Honey Bee loss, looks like a lot again this year, we have had several beekeepers bring in equipment for us to look at, and help with necropsy of a dead out. This is routine now, and all the dead outs so far have a common denominator with all the telltale signs of Varroa. It is the exception that other indicators are present; Nosema and at least one queen failure would be some examples. There are about 30,000 colonies of bees in Ohio and 21,202 were inspected last year. Out of the 21,202 inspected 7,053 were found to have Varroa or one third of the total. Every year we lose about 40 to 50 percent of the bees in Ohio most of these loses can be traced to Varroa either directly or indirectly and I think these percentages have a direct correlation to the number of losses suffered across the country. There are several protocols for Varroa detection, ether, sugar roll, screen bottom board natural counts, limited 24 hour treatment and more. Over the years the number of mites counted that constitutes an unacceptable or acceptable level have been all over the board. All of the acceptable and unacceptable levels of mites in my opinion are unacceptable and a new zero tolerance of mites needs to replace all of the above. The number of beekeepers who wait until fall, honey is off, nectar flow is over, mite counts are right, is mind boggling to me and also reflect the number of losses, these are the people who loose bees. But I don’t really blame the beekeeper, and here is the reason why. The biggest problem in beekeeping in the history of beekeeping and especially for the last 30 plus years, and there is still no clear concise answer or direction for beekeepers as what to do? No clear voice of reason, it’s like everyone does their own thing, and waits to see what happens. Proof that that is unwise, is the sheer number of losses every year. How can we justify 10,000 colony loses every year in Ohio and no one entity or group is at least looking at the body count!

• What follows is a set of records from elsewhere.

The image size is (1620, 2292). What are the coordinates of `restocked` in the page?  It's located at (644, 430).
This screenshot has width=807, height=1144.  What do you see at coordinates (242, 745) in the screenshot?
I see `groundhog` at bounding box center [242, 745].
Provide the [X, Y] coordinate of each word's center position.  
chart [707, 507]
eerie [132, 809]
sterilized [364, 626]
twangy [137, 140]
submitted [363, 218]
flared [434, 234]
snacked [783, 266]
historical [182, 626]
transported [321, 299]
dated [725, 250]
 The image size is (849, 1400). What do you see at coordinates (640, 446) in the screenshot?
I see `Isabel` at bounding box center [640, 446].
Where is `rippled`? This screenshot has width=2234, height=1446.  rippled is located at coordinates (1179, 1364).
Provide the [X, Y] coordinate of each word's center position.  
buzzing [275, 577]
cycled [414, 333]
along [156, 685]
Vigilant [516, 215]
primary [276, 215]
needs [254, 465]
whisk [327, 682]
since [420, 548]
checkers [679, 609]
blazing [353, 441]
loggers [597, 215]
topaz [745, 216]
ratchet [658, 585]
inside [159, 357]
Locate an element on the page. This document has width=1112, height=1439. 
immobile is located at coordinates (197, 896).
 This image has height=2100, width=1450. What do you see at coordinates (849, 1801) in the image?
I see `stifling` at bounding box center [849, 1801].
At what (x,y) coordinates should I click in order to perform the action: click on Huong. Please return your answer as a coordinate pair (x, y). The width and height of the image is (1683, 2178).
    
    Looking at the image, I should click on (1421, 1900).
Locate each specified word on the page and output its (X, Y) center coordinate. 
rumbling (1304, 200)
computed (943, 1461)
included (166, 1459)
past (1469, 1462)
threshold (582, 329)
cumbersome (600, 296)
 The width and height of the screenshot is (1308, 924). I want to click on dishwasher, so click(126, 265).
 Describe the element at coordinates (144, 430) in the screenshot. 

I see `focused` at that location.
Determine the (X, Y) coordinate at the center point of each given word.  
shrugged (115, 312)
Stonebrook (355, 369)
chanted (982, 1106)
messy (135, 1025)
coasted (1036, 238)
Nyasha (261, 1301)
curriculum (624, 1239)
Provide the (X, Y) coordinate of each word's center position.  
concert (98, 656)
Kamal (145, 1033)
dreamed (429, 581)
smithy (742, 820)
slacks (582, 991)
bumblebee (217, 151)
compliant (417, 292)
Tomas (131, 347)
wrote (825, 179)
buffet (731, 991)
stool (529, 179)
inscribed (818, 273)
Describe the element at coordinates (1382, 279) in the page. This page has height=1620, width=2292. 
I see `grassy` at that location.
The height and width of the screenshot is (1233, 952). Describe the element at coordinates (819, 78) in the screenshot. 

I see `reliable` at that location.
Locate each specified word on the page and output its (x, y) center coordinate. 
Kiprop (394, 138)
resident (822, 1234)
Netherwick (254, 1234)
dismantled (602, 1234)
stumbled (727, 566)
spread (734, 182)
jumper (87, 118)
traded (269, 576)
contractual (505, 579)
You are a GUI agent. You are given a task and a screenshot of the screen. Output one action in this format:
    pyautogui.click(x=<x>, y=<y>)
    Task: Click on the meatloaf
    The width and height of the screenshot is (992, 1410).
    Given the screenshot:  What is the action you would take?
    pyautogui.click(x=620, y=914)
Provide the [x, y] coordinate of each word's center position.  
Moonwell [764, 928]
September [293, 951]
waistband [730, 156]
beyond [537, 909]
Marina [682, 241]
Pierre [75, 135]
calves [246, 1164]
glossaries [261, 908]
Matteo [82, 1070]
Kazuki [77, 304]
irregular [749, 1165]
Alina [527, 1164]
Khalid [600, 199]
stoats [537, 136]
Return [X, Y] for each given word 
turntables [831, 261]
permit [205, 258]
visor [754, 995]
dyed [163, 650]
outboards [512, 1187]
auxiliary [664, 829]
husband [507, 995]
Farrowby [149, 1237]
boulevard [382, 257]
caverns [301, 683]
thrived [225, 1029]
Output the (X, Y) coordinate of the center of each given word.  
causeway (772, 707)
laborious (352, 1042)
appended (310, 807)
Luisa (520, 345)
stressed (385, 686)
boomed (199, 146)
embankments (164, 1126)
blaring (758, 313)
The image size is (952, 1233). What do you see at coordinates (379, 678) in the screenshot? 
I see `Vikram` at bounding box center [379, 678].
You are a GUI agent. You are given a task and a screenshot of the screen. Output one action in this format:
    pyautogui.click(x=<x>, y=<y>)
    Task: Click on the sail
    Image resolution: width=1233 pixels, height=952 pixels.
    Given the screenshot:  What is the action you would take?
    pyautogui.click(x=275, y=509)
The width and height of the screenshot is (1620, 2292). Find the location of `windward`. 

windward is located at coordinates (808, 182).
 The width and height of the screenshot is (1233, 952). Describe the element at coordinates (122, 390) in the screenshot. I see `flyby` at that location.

So with that being said let me once again add my voice to the masses. There are a number of possibilities for losses this time of year, starvation, weather, Nosema, Varroa, poor queens, these are some of the reasons listed in an article written by Jamie Ellis in this month’s ABJ. The milder the winter the better for the bees, the last two winters have been (ideal) for beekeeping, so discount weather for the last two years losses. Starvation can be problematic when honey production is dismal and winters are harsh. We can discount last summer as a poor honey production season as it was certainly among one of the best honey production seasons in the last 30 years. Drought seasons always produce record amounts of honey, the 88 drought would be a prime example. So discount starvation as a reason for losses the last two years unless the beekeeper got greedy. Nosema does not kill bees out right but gradually, and the fecal matter is evidence enough of the cause. A poor queen is always a concern and again the evidence is ever present to the experienced beekeeper, poor brood pattern, no brood, drone brood in worker sized cells, worker sized drones, and more. Beekeepers are taught to assess external causes of colony failure as opposed to what “I may have done,” or how “I may have prevented this,” or how “I can do this better,” “different” etc. I was able to trace one beekeepers loss all the way back to a midseason swarm, but just a casual glance would indicate a poor queen.
This leaves the nemesis Varroa as the major contributor to colony losses, but again the evidence is all there, Varroa just doesn’t suddenly appear and vanish. The evidence is in the cell, on the bottom board, bee, noticeable virus sign etc. Please keep in mind this is a simplistic view of all of the above, for space and convenience sake, each of these topics should be addressed individually in length at another time.
The beekeeper that had Varroa and treated late in the season does not have bees now. What is never taken into consideration is the fact that the viruses and pathogens caused by the mite kills the bees over time, long after the mites are dead and as a result the beekeeper does not associate the death with Varroa because after all, he did treat. Treatment does not end all, recovery takes time and if not planned properly the stresses of Varroa run into the stress of winter and these are compounded with added pathogens and viruses related to Varroa. The bees cannot handle all of the above. Beekeepers that have not inspected their bees in 2017 are already behind the eight ball. Oxalic acid should already have been applied; and this is the ideal time to do so. Please keep in mind that we lose more colonies this time of year than all other seasons combined.
What I mean by zero tolerance is simply this, when Varroa is detected a mite treatment is applied and the safest and most economical method of treatment on this level is Oxalic acid. The drip method can be applied if a vaporizer is not available or not economical.
What needs to happen is that experienced beekeepers need to adapt to a new mind set and stop doing the same thing over and over again expecting different results. If doing Varroa counts and the corresponding treatments work fine, someone then needs to explain the same consistent losses year after year with little or no improvements. Zero tolerance needs to be the new accepted practice and taught to all new beekeepers.
Bottom line, if you have a dead out and there are (((ANY))) Varroa on the bottom board, I’ll leave it to you to figure out why it’s dead and in order to be of further help you can rule out weather, starvation, Nosema, CCD, insecticide.
Hope this helps, but to get better results try doing things a bit different.
I have written very similar articles in the last few years every year, I think I will save this one on desk top and just reprint it again next year because I really don’t think things will change much, especially if practices stay the same.